Reproductive Life Plans to Improve Infant Health

May 3, 2016

Kendra Copanas of the Maternal, Child, & Family Health Coalition and Pamela Xaverius of Saint Louis University worked together on a project supported by the St. Louis Community/University Health Research Partnerships (CUHRP) initiative to answer the question: “How can we support women’s health before pregnancy?”

Why it’s important

Preterm birth, low birth weight, and infant mortality remain a problem for babies born in St. Louis, especially those with low-income or minority mothers. An effective strategy for improving infant health is to address the preconception health of women.

Preconception health focuses on improving comprehensive primary care so that conditions like diabetes, high blood pressure, and obesity can be managed before pregnancy. Most women have access to prenatal care once they become pregnant, but preconception care is often overlooked.

Their project

Year 1 – A needs assessment

The partners sought to understand how St. Louis health care organizations address preconception health. To do this, they conducted a needs assessment of St. Louis City and County. They also surveyed women to find out their beliefs and priorities about their health before pregnancy.

The needs assessment found that the St. Louis community needs to help women do more reproductive life planning to successfully manage health conditions before pregnancy. This finding led to the creation of the Partnership for Preconception Health (PPH), a collaborative effort by 25 community organizations to advocate for preconception health.
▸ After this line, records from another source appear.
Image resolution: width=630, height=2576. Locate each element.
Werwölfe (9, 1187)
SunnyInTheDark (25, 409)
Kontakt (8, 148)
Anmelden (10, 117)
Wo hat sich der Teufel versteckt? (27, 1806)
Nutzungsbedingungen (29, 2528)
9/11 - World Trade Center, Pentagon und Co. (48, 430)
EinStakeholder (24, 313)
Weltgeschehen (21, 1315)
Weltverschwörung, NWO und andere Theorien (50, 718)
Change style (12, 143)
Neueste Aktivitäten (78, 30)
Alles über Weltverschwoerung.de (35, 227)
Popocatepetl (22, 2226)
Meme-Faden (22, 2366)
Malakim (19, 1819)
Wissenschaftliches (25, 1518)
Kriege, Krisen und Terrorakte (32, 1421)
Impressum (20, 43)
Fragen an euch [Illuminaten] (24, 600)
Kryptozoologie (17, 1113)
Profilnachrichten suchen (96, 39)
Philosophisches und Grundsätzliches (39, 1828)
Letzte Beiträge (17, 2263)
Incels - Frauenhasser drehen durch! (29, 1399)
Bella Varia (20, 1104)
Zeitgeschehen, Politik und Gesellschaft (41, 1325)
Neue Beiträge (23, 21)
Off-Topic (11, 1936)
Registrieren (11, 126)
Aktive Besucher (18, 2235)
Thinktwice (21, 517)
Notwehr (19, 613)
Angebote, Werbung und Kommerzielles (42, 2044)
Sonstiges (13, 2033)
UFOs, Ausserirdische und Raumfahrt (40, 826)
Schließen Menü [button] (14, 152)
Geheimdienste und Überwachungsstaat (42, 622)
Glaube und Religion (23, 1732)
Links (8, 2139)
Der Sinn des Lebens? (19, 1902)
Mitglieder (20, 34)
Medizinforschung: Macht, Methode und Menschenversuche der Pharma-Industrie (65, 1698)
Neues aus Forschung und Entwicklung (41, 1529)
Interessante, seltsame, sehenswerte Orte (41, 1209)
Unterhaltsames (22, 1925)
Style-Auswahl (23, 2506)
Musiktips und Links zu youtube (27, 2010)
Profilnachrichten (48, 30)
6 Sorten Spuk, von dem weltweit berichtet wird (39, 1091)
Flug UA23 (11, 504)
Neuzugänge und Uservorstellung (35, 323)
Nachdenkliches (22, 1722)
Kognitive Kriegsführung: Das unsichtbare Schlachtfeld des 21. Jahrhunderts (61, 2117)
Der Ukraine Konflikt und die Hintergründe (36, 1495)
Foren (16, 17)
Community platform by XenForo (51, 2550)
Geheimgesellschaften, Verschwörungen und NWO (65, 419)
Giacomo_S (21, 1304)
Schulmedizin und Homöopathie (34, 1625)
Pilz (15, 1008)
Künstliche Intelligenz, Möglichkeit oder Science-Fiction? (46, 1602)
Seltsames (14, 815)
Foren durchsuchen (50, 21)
Year 2 – Education about preconception health

The PPH was instrumental in helping to develop the next phase of the project. The project partners worked with the PPH to adapt and test an intervention to educate women about reproductive life planning in two different settings: a brief training in a clinical setting and an intensive training in a group education setting.

Immediate impact

  • The Maternal, Child, & Family Health (MCFH) Coalition submitted a second grant to the CDC to expand the scope of the project, and was awarded additional funding to develop a Community Action Plan.
  • The MCFH Coalition also established a full-time position to develop the PPH, which will have a long-term impact on the preconception health of low-income and minority women in St. Louis.

Next steps

The partners will continue to work together to identify regional partners for the PPH. They will also support community organizations and clinical practices as they integrate preconception health into patient care.

Project highlights

“One of the first successes we had as a result of building the application was the other opportunity to apply for federal funding. We were able to leverage the CUHRP grant to get more funding, and that allowed us to do more community engagement of women.”
—Kendra Copanas, Maternal, Child, & Family Health Coalition

“[The members of the PPH] attended monthly meetings, and were intimately involved in defining what was important to them, what was involved, and how it rolled out in their community. The community really drove it, and this will be maintained because the community is really invested in it.”